Stored data entries
▬▬▬

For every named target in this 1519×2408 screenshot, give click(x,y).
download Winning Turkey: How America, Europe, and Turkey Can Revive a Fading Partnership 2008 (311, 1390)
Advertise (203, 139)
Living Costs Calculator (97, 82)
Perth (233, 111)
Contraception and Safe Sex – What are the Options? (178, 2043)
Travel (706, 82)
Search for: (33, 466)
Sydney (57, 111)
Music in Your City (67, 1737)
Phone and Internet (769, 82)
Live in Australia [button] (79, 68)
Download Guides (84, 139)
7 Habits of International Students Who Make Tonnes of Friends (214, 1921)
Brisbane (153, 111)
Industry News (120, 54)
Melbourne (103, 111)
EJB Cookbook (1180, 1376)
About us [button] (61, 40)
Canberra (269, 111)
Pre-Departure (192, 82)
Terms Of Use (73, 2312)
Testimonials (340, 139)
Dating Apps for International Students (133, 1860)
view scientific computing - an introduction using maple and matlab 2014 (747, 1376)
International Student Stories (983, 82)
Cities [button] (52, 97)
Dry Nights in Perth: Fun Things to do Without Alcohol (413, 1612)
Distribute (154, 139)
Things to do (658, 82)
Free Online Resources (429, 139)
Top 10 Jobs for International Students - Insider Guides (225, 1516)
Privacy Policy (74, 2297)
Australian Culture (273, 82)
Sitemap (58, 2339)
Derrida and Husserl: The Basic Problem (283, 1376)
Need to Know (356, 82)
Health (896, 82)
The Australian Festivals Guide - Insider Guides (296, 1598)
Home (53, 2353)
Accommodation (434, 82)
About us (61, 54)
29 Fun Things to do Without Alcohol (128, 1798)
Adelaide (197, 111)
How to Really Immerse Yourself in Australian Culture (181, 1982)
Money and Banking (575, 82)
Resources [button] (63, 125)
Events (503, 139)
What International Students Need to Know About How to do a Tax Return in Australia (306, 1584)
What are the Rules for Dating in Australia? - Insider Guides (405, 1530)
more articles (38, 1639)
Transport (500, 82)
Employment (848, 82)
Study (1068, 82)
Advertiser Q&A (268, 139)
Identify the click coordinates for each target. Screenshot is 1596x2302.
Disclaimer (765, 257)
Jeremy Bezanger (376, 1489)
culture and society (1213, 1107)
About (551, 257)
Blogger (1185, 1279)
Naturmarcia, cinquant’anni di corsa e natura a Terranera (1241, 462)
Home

▬▬▬

Task to carry out: Each of the records above is to be reproduced word for word.

Solution to this exercise:
For every named target in this 1519×2408 screenshot, give click(x,y).
download Winning Turkey: How America, Europe, and Turkey Can Revive a Fading Partnership 2008 (311, 1390)
Advertise (203, 139)
Living Costs Calculator (97, 82)
Perth (233, 111)
Contraception and Safe Sex – What are the Options? (178, 2043)
Travel (706, 82)
Search for: (33, 466)
Sydney (57, 111)
Music in Your City (67, 1737)
Phone and Internet (769, 82)
Live in Australia [button] (79, 68)
Download Guides (84, 139)
7 Habits of International Students Who Make Tonnes of Friends (214, 1921)
Brisbane (153, 111)
Industry News (120, 54)
Melbourne (103, 111)
EJB Cookbook (1180, 1376)
About us [button] (61, 40)
Canberra (269, 111)
Pre-Departure (192, 82)
Terms Of Use (73, 2312)
Testimonials (340, 139)
Dating Apps for International Students (133, 1860)
view scientific computing - an introduction using maple and matlab 2014 (747, 1376)
International Student Stories (983, 82)
Cities [button] (52, 97)
Dry Nights in Perth: Fun Things to do Without Alcohol (413, 1612)
Distribute (154, 139)
Things to do (658, 82)
Free Online Resources (429, 139)
Top 10 Jobs for International Students - Insider Guides (225, 1516)
Privacy Policy (74, 2297)
Australian Culture (273, 82)
Sitemap (58, 2339)
Derrida and Husserl: The Basic Problem (283, 1376)
Need to Know (356, 82)
Health (896, 82)
The Australian Festivals Guide - Insider Guides (296, 1598)
Home (53, 2353)
Accommodation (434, 82)
About us (61, 54)
29 Fun Things to do Without Alcohol (128, 1798)
Adelaide (197, 111)
How to Really Immerse Yourself in Australian Culture (181, 1982)
Money and Banking (575, 82)
Resources [button] (63, 125)
Events (503, 139)
What International Students Need to Know About How to do a Tax Return in Australia (306, 1584)
What are the Rules for Dating in Australia? - Insider Guides (405, 1530)
more articles (38, 1639)
Transport (500, 82)
Employment (848, 82)
Study (1068, 82)
Advertiser Q&A (268, 139)
Identify the click coordinates for each target. Screenshot is 1596x2302.
Disclaimer (765, 257)
Jeremy Bezanger (376, 1489)
culture and society (1213, 1107)
About (551, 257)
Blogger (1185, 1279)
Naturmarcia, cinquant’anni di corsa e natura a Terranera (1241, 462)
Home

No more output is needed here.